Noble art of old-time sledding
The annual Old Timers Classic at Lake Park was a huge success for snowmobile enthusiasts. What appeared to be several thousand snowmobilers with antique, old and modern sleds gathered at Lake Park Saturday morning for the start of the 39-mile run...
The annual Old Timers Classic at Lake Park was a huge success for snowmobile enthusiasts.
What appeared to be several thousand snowmobilers with antique, old and modern sleds gathered at Lake Park Saturday morning for the start of the 39-mile run.
For the next several hours, snowmobiles of all vintages -- and some best described as totally one of a kind --arrived for the show and ride.
The classic, hosted by the Mid-Nite Riders snowmobile club, has been ongoing since the 1970s, Bud Hovelson, the club's trail coordinator, said in an earlier story.
Originally, the members would get together about this time of the winter to survey the whitetail deer herd population. The best mode of travel for such purposes was aboard a snowmobile.
On an average year, the Classic realizes 1,200 to 1,500 snowmobiles. Needless to say, there are that many drivers, plus countless more onlookers.
To qualify as an "Old Timer," the snowmobile must be at least 25 years old. That standard was long ago adopted by the Vintage Snowmobile Club of America. Mid-Nite Riders use those rules to govern the snowmobile show, precluding the 39-mile run.
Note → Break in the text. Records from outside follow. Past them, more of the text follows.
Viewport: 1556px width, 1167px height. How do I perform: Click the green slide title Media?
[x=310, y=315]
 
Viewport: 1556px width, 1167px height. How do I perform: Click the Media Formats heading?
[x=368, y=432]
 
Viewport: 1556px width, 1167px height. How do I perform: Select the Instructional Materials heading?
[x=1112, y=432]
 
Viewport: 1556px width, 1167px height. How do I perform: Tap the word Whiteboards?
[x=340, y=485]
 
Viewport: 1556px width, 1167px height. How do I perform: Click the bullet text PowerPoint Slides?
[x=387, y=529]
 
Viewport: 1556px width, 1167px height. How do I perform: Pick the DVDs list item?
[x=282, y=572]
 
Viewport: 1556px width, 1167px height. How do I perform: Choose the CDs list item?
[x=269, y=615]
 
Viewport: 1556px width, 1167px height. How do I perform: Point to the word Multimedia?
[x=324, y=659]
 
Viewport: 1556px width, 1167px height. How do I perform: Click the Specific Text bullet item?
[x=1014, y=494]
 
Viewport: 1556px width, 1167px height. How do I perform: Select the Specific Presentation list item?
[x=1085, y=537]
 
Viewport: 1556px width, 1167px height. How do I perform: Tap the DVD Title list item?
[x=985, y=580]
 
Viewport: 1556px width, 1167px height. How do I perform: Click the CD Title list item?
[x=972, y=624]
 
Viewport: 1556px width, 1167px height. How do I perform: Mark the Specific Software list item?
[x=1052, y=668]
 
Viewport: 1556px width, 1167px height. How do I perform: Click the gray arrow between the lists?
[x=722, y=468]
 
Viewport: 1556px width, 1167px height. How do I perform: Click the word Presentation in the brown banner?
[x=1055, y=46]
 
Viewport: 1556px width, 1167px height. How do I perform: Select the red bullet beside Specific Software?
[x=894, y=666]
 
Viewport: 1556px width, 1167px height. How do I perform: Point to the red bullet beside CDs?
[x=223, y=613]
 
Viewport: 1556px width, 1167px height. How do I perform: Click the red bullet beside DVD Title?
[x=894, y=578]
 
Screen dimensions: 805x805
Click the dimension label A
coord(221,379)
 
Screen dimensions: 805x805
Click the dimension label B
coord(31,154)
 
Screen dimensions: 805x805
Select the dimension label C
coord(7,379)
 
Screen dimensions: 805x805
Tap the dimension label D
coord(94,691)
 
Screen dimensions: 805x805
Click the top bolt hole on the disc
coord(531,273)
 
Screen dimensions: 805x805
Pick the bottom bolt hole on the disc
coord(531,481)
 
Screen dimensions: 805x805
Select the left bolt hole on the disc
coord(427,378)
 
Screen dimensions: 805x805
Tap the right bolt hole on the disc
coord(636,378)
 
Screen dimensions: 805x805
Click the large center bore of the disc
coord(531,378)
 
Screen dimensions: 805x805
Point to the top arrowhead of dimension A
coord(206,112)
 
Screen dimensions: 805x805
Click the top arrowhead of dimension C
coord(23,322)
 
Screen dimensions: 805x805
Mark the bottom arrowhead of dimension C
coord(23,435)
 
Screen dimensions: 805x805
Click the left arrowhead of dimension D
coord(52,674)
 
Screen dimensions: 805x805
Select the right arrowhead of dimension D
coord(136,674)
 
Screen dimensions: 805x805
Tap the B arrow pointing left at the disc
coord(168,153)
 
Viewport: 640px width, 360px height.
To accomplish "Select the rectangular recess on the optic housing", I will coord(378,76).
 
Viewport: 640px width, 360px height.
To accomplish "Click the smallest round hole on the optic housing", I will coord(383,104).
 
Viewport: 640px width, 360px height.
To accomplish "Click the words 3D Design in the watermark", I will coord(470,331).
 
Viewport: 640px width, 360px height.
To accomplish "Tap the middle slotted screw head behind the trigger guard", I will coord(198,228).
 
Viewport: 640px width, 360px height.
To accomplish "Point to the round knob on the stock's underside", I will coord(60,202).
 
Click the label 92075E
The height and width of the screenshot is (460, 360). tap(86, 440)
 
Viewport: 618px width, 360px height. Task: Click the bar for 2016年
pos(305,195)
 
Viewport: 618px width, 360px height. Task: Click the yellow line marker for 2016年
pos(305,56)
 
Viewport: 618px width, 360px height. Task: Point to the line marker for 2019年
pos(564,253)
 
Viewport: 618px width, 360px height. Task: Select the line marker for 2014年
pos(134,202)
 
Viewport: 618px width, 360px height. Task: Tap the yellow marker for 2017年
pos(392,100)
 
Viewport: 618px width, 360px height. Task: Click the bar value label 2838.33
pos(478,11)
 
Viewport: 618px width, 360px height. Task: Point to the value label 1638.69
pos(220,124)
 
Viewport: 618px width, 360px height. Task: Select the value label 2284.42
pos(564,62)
The club awards trophies in 19 classes based on two divisions, restored and unrestored.
Hovelson said the event draws people from several neighboring states plus Manitoba.
Most riders head east to Audubon, paralleling Highway 10. Many stop there for lunch and to check their machines, before going south along County 11 to Pit 611.
Other stops during the day include Cormorant Village, Randy's and the Roadhouse.
From a law enforcement perspective, the annual Old Timer's Snowmobile run at Lake Park Saturday went smoothly.
Minnesota Department of Natural Resources conservation officer Chris Vinton said overall there were very few incidents associated with the event.
Becker County Sheriff Tim Gordon said he and three deputies were on duty along the snowmobile route between Lake Park, Audubon and Cormorant. Two of the deputies were patrolling on snowmobiles.
In addition, there were three DNR conservation officers and a U.S. Fish and Wildlife Service law enforcement officer, who monitored the federal waterfowl production areas along with route.
Vinton said three operators were charged with driving while impaired, with two snowmobiles seized due to those offenses.
Gordon credited the Mid-Nite Riders club for being actively involved in law enforcement's planning process.